Find the string "computer" in the records. Copy each line that has it.

· · · · ·

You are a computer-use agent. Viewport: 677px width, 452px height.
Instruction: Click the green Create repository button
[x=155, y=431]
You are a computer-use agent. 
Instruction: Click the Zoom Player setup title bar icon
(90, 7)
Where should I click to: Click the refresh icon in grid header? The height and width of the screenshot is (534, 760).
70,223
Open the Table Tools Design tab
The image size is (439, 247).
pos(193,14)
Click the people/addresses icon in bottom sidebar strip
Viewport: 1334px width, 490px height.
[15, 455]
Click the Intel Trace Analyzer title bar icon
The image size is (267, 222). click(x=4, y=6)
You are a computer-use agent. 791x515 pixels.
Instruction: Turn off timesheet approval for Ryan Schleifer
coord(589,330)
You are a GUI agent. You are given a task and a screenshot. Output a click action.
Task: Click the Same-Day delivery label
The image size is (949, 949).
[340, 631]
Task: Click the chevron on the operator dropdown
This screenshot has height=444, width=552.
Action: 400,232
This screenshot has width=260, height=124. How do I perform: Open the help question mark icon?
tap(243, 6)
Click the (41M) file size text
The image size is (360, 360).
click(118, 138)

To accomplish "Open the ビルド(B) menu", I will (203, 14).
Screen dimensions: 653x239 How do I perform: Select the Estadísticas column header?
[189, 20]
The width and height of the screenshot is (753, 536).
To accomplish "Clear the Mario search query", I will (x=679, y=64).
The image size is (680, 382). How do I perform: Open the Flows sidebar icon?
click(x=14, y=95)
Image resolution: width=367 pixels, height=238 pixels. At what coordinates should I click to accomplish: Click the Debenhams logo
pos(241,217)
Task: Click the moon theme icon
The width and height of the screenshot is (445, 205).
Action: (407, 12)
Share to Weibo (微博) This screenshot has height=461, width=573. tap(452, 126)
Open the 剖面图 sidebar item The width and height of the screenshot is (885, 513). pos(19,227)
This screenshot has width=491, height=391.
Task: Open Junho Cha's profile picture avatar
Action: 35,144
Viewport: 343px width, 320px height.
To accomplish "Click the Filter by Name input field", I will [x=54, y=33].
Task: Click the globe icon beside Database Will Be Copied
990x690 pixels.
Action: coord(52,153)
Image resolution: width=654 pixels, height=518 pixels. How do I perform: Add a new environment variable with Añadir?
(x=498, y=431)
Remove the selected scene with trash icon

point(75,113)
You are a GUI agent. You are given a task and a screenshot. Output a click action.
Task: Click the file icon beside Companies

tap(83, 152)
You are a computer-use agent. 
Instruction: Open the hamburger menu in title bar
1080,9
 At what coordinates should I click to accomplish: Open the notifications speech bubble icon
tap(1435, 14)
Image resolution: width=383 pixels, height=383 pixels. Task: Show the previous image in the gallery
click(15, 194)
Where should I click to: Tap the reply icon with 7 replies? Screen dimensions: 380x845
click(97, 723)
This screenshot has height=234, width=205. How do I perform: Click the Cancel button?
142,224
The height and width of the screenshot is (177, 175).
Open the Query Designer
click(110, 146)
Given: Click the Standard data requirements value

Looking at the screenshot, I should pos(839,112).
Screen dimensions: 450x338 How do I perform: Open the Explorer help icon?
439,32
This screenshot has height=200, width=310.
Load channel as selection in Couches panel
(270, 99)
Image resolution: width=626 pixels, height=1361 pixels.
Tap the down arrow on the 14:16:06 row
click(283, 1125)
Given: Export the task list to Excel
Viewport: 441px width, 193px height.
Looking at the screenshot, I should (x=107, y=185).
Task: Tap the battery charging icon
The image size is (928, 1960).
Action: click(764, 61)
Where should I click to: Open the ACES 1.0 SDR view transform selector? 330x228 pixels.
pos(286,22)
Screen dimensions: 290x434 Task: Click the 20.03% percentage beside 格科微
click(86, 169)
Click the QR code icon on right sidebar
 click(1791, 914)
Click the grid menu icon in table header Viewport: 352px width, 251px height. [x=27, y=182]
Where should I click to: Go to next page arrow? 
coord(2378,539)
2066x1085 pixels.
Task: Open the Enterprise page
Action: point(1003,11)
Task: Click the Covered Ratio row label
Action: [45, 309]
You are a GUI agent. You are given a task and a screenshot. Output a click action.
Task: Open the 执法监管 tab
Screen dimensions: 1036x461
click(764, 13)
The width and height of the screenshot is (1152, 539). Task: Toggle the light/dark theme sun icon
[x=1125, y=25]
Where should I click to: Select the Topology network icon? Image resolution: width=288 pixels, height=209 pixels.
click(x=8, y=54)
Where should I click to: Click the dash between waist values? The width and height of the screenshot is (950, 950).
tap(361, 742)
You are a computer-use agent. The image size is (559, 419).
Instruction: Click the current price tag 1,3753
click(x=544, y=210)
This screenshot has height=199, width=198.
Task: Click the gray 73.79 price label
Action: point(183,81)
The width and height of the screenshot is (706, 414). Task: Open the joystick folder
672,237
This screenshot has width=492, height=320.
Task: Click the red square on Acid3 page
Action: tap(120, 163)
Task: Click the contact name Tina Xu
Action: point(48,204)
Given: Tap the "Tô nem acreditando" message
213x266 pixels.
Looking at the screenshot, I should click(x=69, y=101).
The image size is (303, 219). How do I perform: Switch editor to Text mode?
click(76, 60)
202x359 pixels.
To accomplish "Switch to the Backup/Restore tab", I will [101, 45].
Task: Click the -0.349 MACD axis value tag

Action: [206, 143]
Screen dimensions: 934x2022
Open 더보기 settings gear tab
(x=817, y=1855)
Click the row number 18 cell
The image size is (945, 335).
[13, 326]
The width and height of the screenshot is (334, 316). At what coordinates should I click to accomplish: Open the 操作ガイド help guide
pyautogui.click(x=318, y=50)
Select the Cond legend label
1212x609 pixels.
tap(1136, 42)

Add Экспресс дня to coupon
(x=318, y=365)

· · · · ·

## TASK SOLUTION
You are a computer-use agent. Viewport: 677px width, 452px height.
You are a computer-use agent. 
You are a computer-use agent. 791x515 pixels.
You are a computer-use agent. 
You are a computer-use agent. The image size is (559, 419).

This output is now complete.